If cooling is lost, in as little as thirty minutes the water level within the reactor vessel drops about fifteen feet and falls below the tops of the nuclear fuel rods. Soon afterward, the exposed rods overheat, swell, and burst. The zirconium alloy cladding reacts with steam and generates potentially explosive hydrogen gas. The temperature of the fuel pellets continues to rise until they begin to melt, emitting more radioactive gases into the reactor vessel. After several hours, the melting core slumps and drops to the bottom of the vessel. The molten fuel is so corrosive that within a few hours it burns completely through the six-inch steel wall.

Once the reactor vessel is breached, the fuel flows through to the concrete floor of the primary containment, where it reacts violently with the concrete, churning out additional gases. At this point, any of several mechanisms can cause the primary containment to fail, either rapidly through violent explosions or slowly through gradual overpressure. The last barrier to the environment—the reactor building—may contain some of the radiation but cannot be counted on to do so. The end result: the release of plumes of radioactive material and contamination of the environment.
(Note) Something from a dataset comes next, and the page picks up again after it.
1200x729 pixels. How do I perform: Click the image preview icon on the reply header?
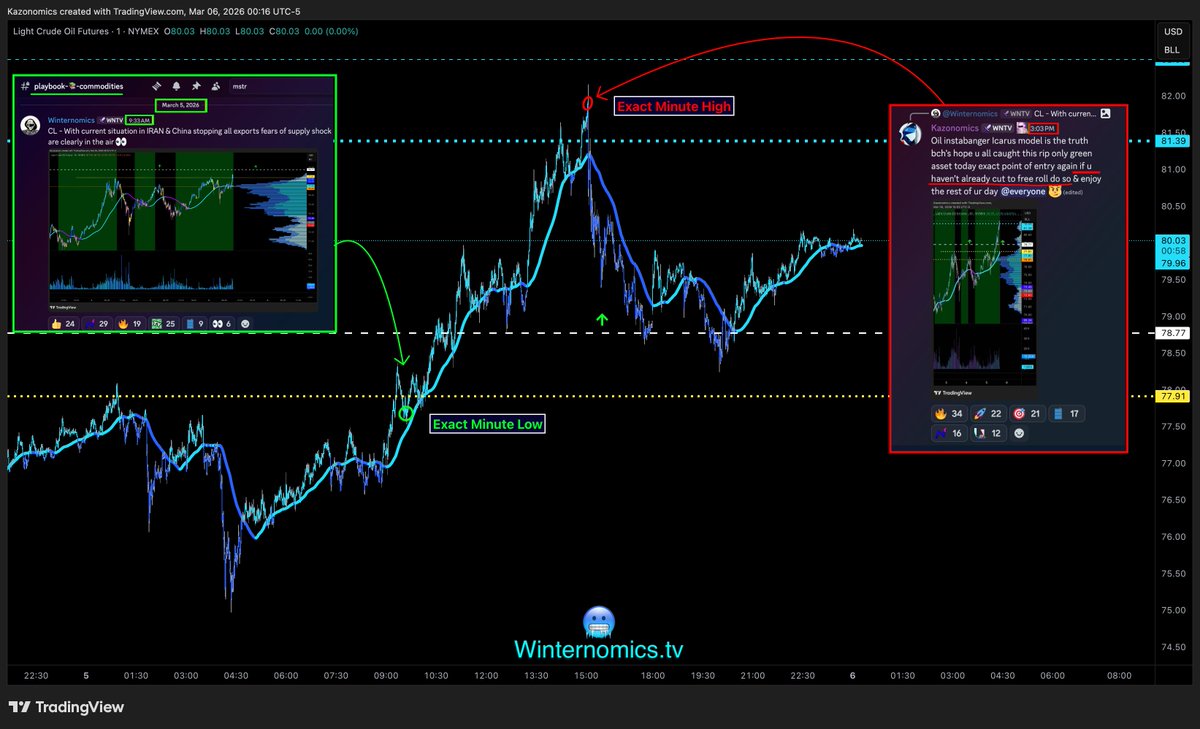pos(1105,114)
In addition to more than two hundred tons of fuel in the cores of Units 1, 2, and 3 combined, the Fukushima Daiichi site stored hundreds of tons of irradiated fuel that had been discharged from the reactor cores and was now being kept under water in swimming pool-like structures at each of the six reactors and in a common pool nearby. Most of this was “spent fuel” no longer useful for generating electricity. Some older spent fuel was stored in “dry” concrete and steel storage casks. Even though the spent fuel rods in the pools had been removed from the reactor cores months or even years earlier, they still generated enough decay heat to require active cooling systems.
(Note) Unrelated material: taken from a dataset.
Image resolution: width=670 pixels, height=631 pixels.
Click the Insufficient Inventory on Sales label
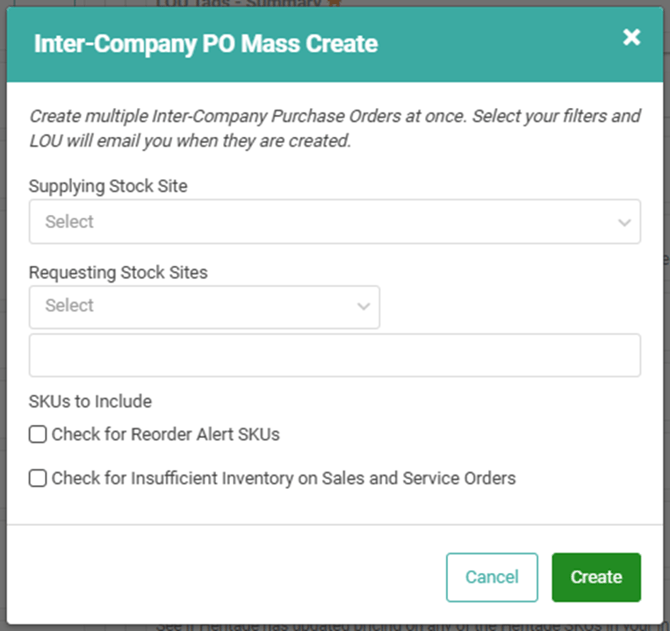pos(283,479)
Ordinarily, the electricity needed to power the cooling systems for both the scrammed reactors and the spent fuel pools would come from off-site through the power grid. However, conditions on March 11 were far from ordinary because of the earthquake, which had toppled electrical transmission towers and damaged power lines. Inside their control rooms, jolted by the tremors, operators at Fukushima Daiichi could only surmise what was happening in the world beyond. They now watched their monitors as temperature and pressure in the reactors decreased.

In the event that the primary cooling system fails, boiling water reactors have auxiliary systems. Fukushima Daiichi Unit 1 had isolation condensers: large tanks of water designed to provide an outlet for steam from the reactor vessel if it becomes blocked from its normal path to the turbine condenser. The other reactors were each equipped with a “reactor core isolation cooling” system, known as RCIC (pronounced rick-sea), which is powered by steam and can run reliably without AC power as long as batteries are available to provide DC power to the indicators and controls.3 In addition, BWRs are equipped with emergency core cooling systems should the primary and auxiliary systems fail.

Just before 2:48, as the shaking worsened, alarms in the Unit 1 control room signaled that power had been lost to the circuits that connected to the off-site power grid. Like homes and businesses all along the battered coast, the reactor was now without external power. The lights flickered as Unit 1 and the other reactors were automatically transferred from the external power supply to the on-site emergency system. Within seconds, Fukushima Daiichi’s thirteen emergency diesel generators (two per reactor, plus a third at Unit 6) automatically fired up. This restored the power, instrumentation, and cooling equipment needed to keep the nuclear fuel from overheating.

At the same time, the turbine generators at Units 1, 2, and 3 shut down, and the valves carrying steam to the turbines automatically closed, as they were supposed to do after a scram. At Unit 1, a rise in pressure was halted five minutes later, at about 2:52 p.m., when other valves automatically opened—also as expected—and allowed the steam to flow into the isolation condensers. About ten minutes later, operators managed to start the RCIC systems at Units 2 and 3.

Once again pressure levels headed downward, as did water temperatures. But just as heat and pressure spikes pose a threat to hardware in a reactor, so do rapidly falling temperatures; both can cause metal to expand or contract too quickly and ultimately break because of high stress. At 3:04 p.m., fearing that the Unit 1 reactor was cooling too fast, control room operators followed procedures and shut down the isolation condensers, figuring they could be turned back on when needed.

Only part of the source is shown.